■ **PROVIDED MATERIAL**:
....

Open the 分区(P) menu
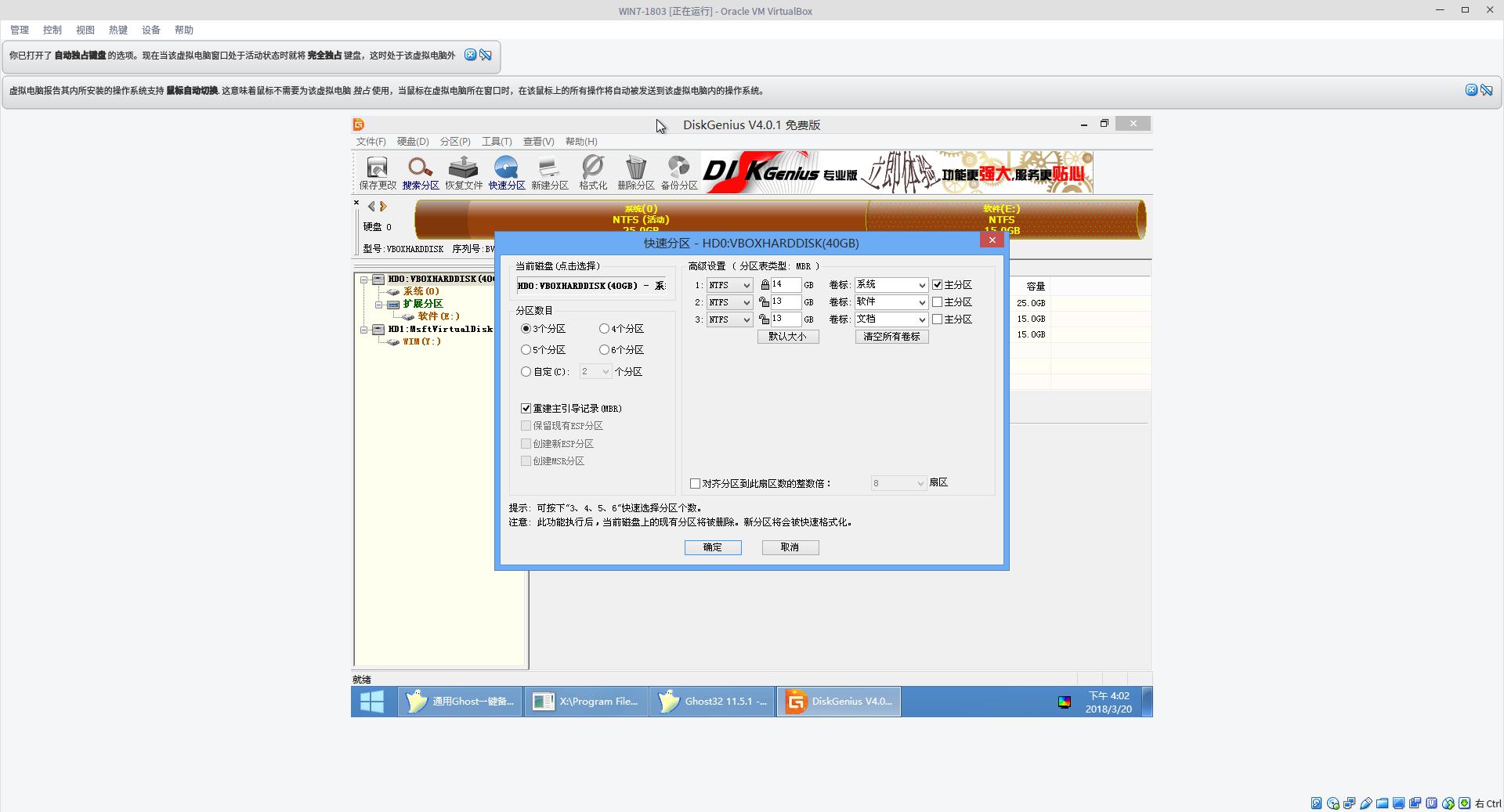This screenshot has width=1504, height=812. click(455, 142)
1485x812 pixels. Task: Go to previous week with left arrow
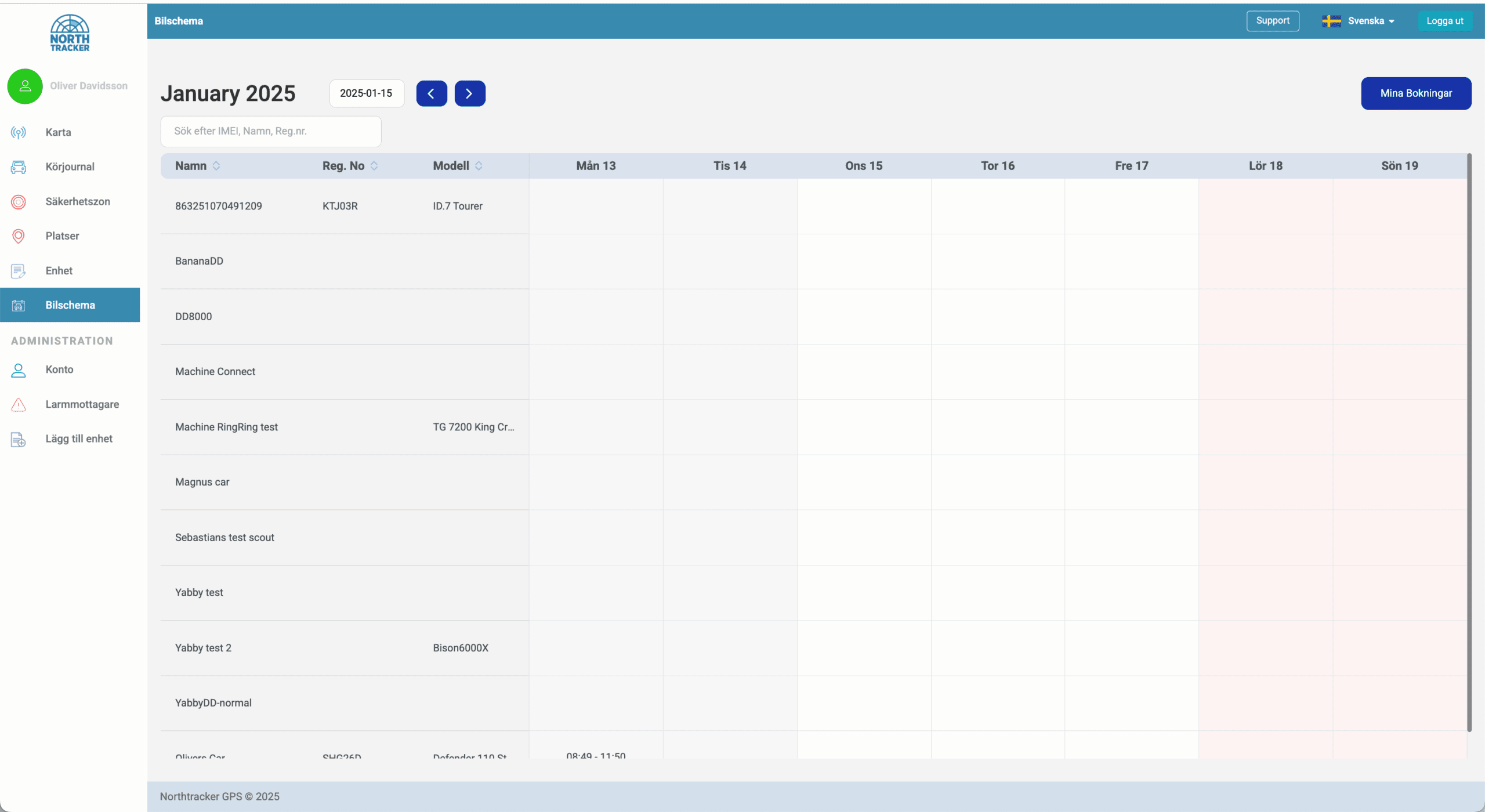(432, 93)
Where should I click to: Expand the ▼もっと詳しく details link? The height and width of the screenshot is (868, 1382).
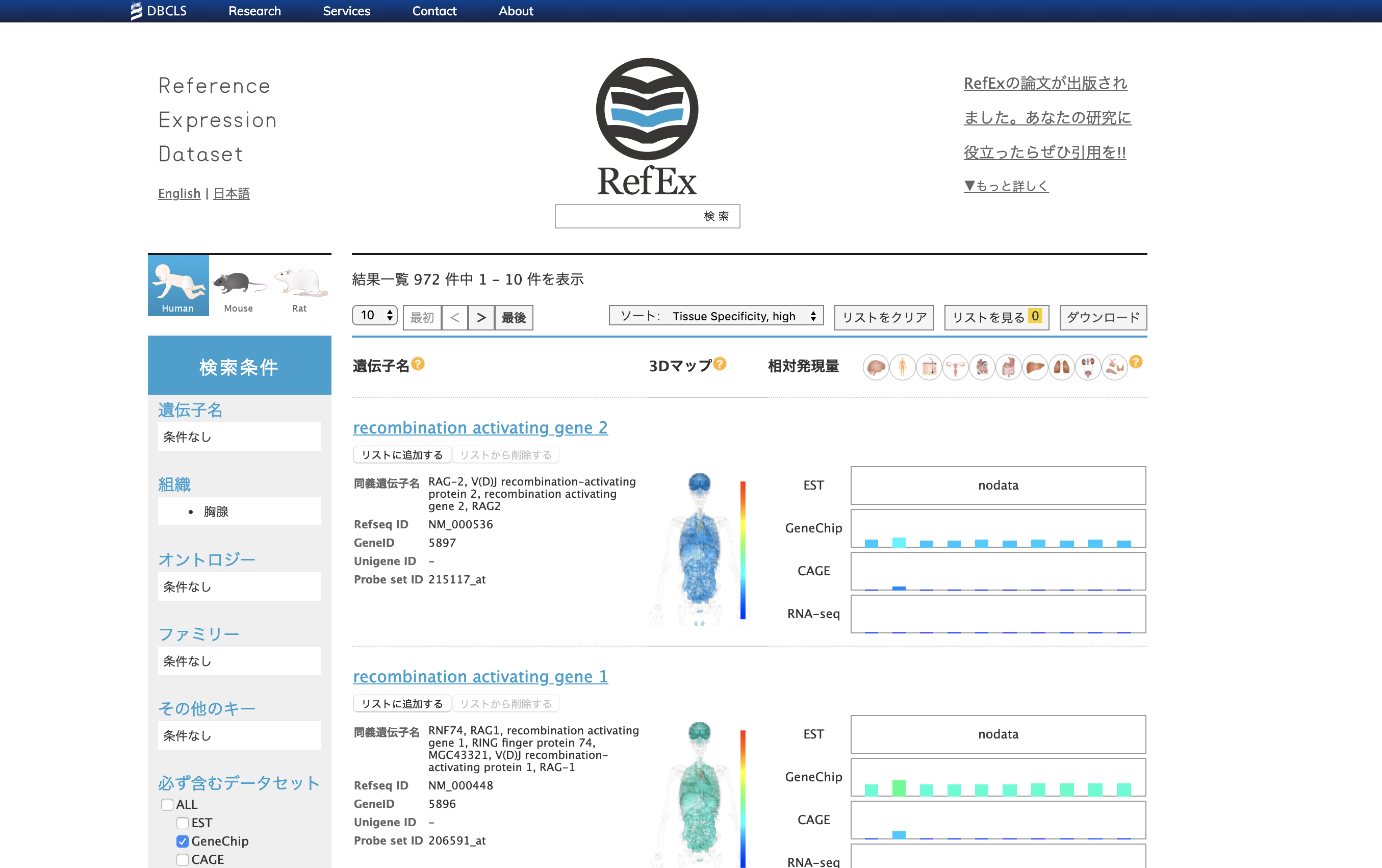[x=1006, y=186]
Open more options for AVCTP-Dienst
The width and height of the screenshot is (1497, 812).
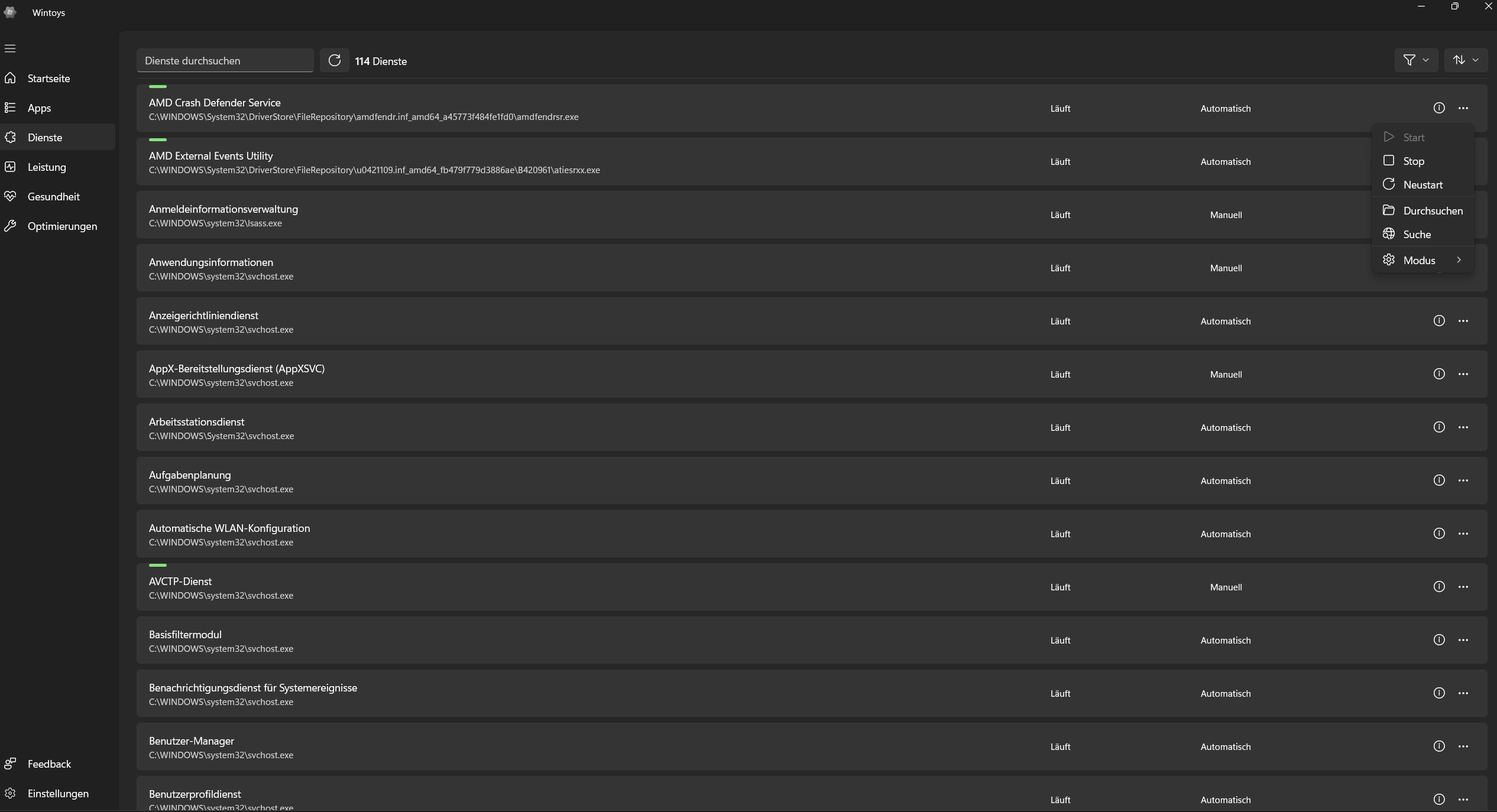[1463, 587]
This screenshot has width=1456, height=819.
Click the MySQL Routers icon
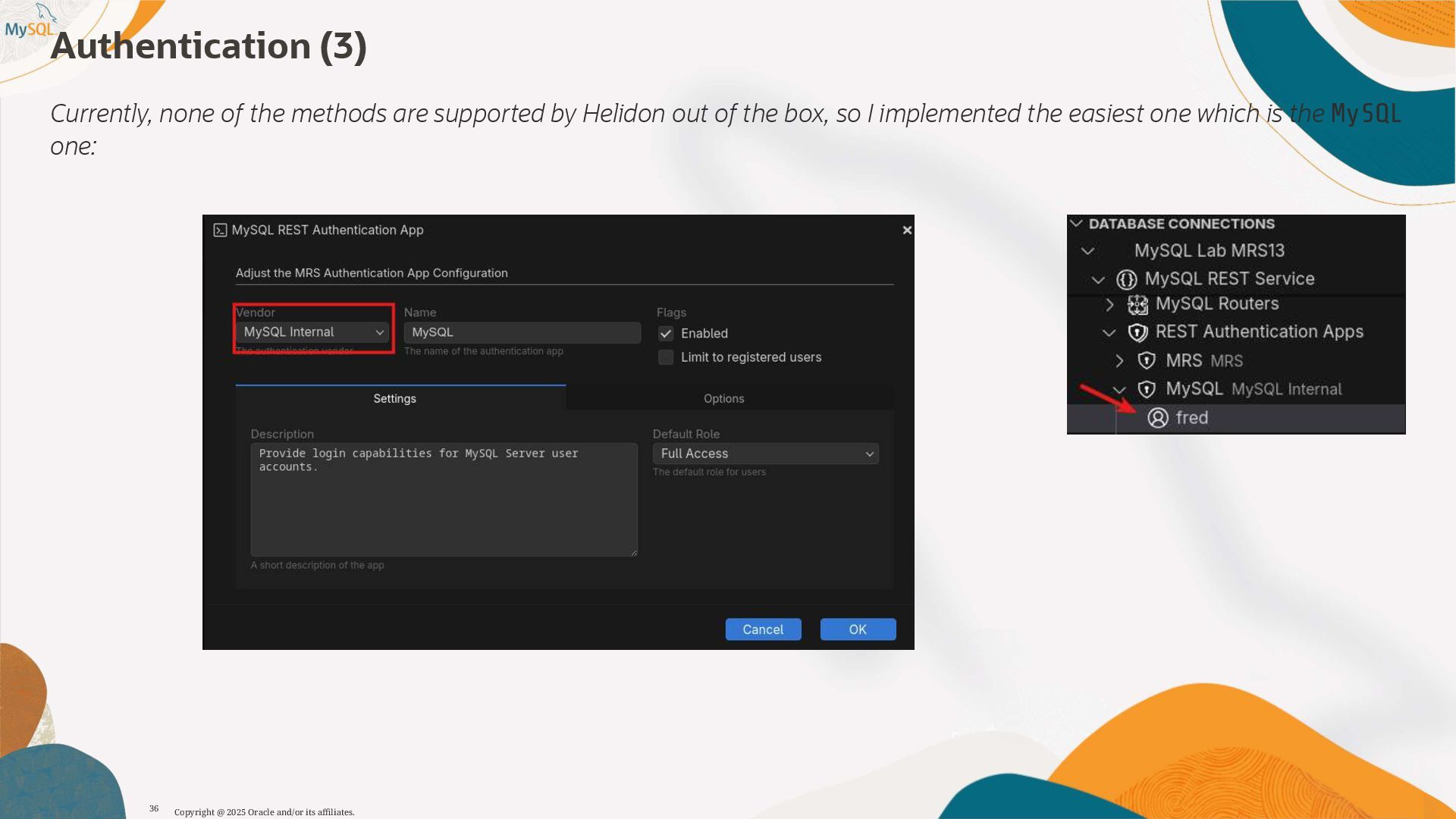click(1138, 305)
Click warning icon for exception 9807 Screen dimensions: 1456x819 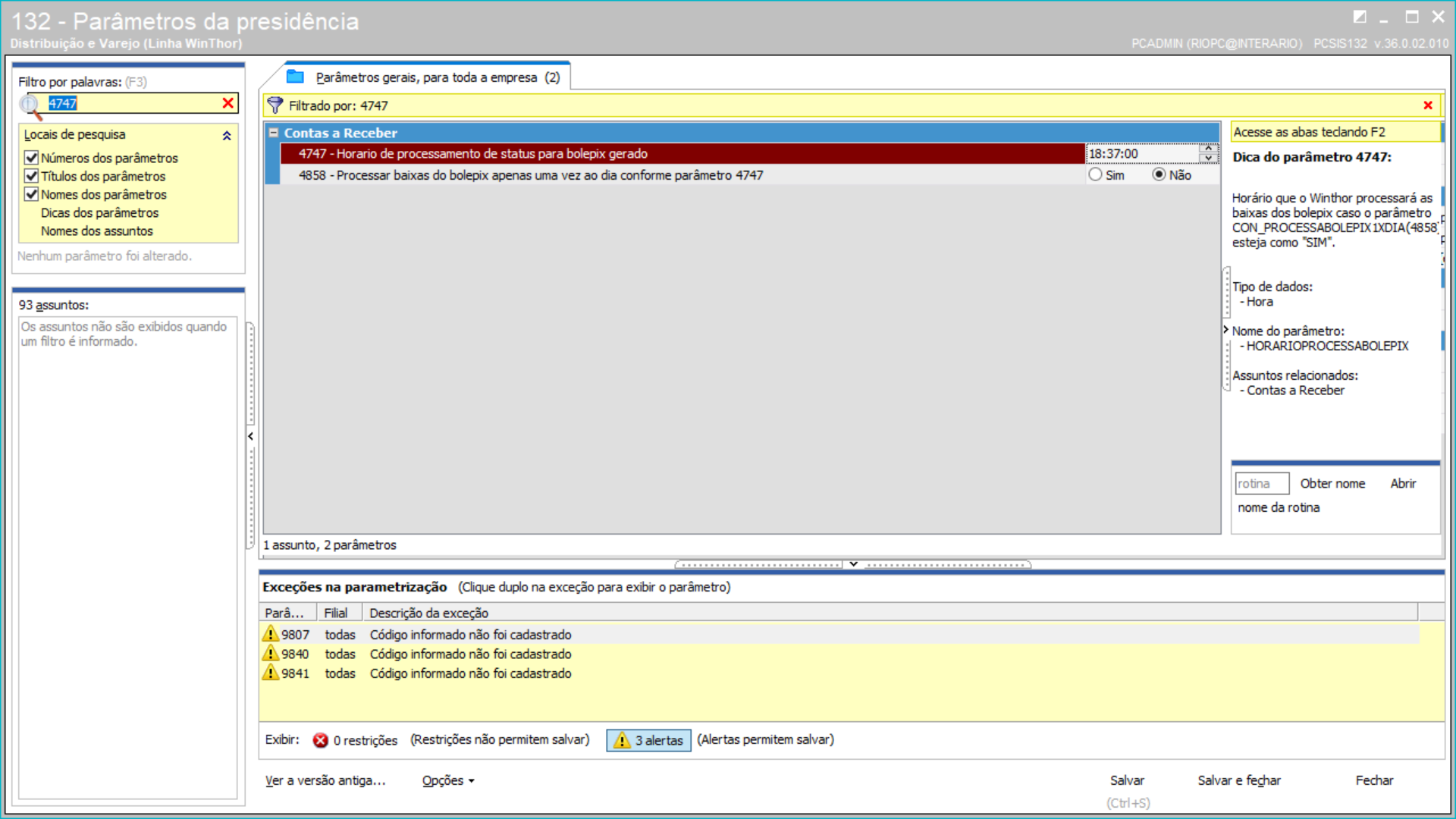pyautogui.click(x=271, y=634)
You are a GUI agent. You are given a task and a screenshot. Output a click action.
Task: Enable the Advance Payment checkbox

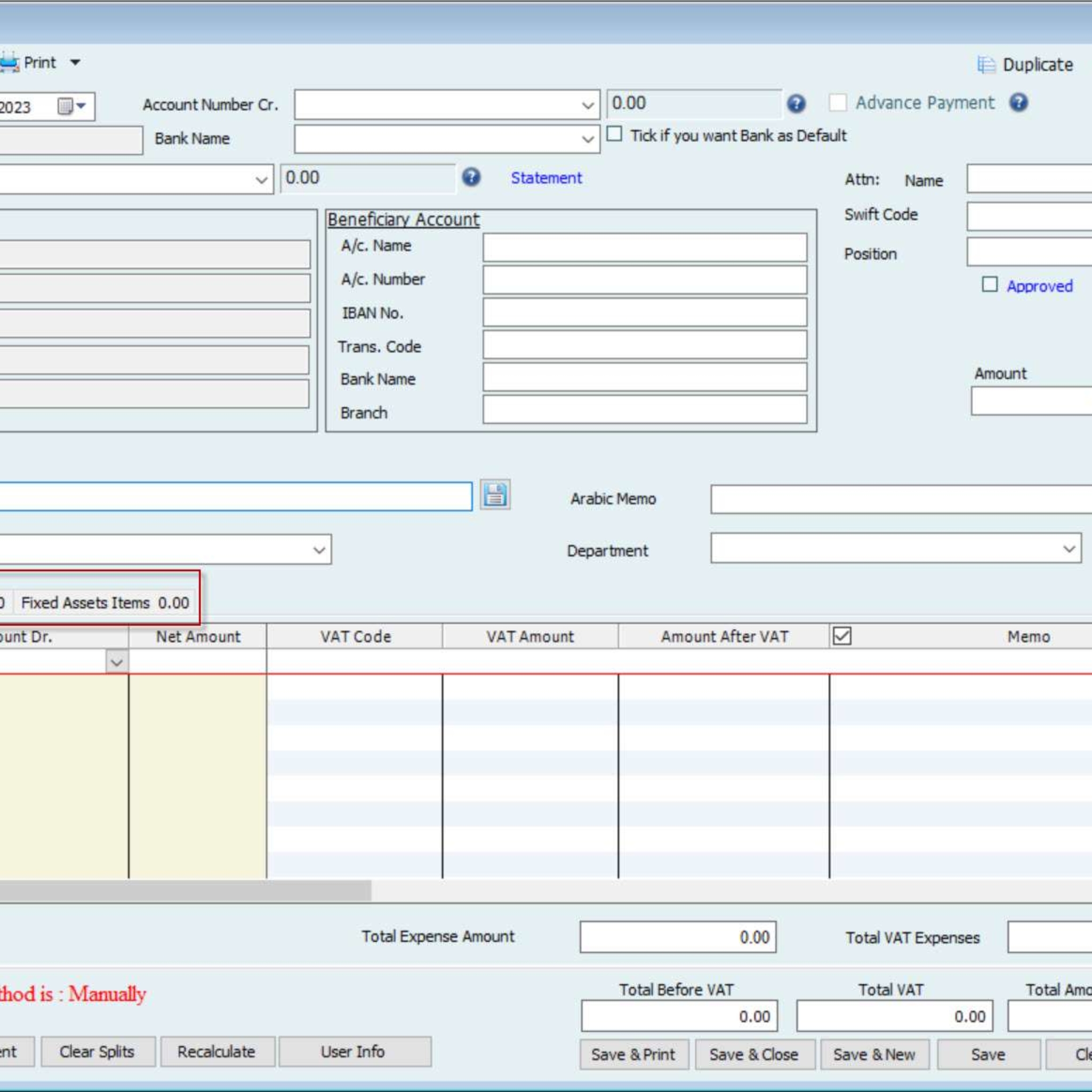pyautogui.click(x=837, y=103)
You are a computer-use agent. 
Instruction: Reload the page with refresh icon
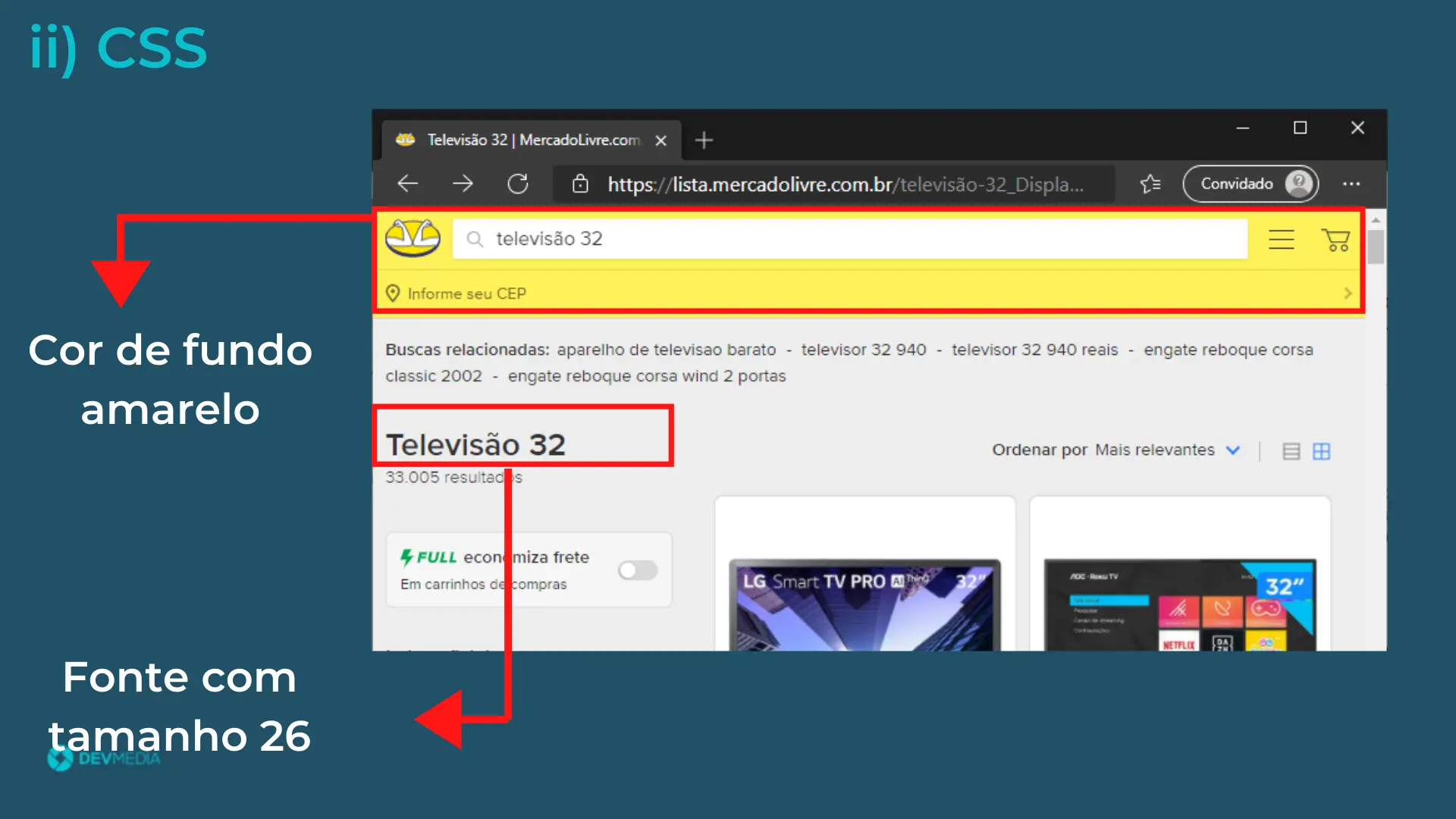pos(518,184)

....

■ **PROBLEM DETAILS**: The expected result is a copy of each line in the records where "agent" appears.

■ **EXERCISE RESULT**:
You are a GUI agent. You are given a task and a screenshot. Output a click action.
You are a computer-use agent. 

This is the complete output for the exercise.